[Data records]
- - - - -

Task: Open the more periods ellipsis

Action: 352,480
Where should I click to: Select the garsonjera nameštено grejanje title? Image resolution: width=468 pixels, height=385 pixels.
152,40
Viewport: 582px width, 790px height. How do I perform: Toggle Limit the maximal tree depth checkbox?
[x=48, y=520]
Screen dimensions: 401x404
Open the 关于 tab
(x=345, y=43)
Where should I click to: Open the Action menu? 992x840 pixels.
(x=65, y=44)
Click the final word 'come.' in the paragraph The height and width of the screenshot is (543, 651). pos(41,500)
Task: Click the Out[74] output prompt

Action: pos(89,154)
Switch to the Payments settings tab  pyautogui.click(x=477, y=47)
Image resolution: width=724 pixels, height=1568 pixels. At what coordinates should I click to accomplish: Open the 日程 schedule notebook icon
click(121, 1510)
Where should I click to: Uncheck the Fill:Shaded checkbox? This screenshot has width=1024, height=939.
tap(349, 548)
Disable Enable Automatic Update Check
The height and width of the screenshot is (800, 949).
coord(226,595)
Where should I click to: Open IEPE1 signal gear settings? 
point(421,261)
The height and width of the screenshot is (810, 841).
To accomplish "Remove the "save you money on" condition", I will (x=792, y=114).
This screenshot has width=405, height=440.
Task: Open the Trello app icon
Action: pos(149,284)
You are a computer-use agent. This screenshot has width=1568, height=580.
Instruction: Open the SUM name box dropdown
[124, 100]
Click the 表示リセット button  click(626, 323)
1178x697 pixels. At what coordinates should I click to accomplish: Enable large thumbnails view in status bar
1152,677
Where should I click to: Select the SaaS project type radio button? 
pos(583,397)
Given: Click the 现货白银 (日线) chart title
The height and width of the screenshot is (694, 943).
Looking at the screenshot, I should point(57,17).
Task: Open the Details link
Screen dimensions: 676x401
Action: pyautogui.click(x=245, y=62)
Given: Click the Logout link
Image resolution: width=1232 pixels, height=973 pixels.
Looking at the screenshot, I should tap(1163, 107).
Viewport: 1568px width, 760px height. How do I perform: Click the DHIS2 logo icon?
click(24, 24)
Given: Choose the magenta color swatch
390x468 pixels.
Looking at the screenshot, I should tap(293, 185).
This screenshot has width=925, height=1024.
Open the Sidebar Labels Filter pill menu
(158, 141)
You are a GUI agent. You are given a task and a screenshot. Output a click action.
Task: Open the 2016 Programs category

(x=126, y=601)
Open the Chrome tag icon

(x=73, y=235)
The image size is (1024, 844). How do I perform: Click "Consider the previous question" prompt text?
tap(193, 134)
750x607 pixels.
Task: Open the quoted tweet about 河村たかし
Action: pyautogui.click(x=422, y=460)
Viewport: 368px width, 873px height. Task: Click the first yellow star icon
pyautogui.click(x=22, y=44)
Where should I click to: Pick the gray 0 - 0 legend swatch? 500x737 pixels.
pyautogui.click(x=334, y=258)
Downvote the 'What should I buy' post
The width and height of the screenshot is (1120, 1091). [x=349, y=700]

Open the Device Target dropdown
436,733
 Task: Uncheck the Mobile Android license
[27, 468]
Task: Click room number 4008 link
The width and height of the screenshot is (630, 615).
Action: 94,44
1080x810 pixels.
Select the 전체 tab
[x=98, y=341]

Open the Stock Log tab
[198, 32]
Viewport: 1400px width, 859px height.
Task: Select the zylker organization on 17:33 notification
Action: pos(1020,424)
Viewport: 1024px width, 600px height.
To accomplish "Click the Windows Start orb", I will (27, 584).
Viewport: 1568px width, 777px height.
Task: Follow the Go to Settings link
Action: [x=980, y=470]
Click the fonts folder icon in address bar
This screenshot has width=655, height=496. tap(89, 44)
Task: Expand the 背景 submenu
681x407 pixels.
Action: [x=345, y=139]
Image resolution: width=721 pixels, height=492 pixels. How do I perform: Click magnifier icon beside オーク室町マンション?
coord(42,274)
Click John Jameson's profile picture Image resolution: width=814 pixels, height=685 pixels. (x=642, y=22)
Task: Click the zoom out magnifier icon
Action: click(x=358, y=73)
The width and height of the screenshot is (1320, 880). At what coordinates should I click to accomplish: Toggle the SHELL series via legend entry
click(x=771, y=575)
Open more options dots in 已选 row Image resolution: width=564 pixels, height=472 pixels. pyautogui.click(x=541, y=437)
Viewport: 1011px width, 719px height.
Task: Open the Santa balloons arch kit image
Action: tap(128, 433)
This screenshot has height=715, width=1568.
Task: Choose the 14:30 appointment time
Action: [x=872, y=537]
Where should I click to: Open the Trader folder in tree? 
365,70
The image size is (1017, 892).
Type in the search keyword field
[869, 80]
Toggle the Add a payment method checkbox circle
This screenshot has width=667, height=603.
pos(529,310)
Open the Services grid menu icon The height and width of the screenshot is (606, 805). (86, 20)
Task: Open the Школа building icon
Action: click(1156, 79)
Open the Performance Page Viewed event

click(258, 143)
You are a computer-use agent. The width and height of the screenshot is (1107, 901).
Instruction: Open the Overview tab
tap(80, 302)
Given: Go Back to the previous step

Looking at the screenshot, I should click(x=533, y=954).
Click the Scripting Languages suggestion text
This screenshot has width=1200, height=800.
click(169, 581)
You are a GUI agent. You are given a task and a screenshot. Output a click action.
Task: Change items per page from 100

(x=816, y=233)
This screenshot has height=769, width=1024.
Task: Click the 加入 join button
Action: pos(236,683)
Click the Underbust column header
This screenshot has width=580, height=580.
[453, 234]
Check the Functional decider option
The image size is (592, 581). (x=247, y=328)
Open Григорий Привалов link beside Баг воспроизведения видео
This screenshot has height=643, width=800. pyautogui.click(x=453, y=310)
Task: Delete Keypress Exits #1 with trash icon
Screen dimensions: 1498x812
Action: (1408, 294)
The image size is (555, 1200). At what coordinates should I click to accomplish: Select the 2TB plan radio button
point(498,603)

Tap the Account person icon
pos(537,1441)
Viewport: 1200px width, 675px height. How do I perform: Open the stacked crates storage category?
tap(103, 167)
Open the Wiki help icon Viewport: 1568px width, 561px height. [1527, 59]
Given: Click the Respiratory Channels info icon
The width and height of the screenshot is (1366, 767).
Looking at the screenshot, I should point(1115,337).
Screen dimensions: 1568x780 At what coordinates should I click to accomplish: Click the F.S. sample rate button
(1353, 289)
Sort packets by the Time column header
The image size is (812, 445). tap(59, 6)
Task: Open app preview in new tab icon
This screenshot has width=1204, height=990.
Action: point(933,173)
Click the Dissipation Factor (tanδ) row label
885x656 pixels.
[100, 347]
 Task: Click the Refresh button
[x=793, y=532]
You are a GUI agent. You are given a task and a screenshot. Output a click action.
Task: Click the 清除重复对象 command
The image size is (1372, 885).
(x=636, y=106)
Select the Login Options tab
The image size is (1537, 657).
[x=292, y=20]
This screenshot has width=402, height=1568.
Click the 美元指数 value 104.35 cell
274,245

- - - - -

- What you should do
In the entries above, find the line containing "Task: Open app preview in new tab icon". Set down that line and every line after it through the last one, exactly and alone.

- Task response
Task: Open app preview in new tab icon
This screenshot has width=1204, height=990.
Action: point(933,173)
Click the Dissipation Factor (tanδ) row label
885x656 pixels.
[100, 347]
 Task: Click the Refresh button
[x=793, y=532]
You are a GUI agent. You are given a task and a screenshot. Output a click action.
Task: Click the 清除重复对象 command
The image size is (1372, 885).
(x=636, y=106)
Select the Login Options tab
The image size is (1537, 657).
[x=292, y=20]
This screenshot has width=402, height=1568.
Click the 美元指数 value 104.35 cell
274,245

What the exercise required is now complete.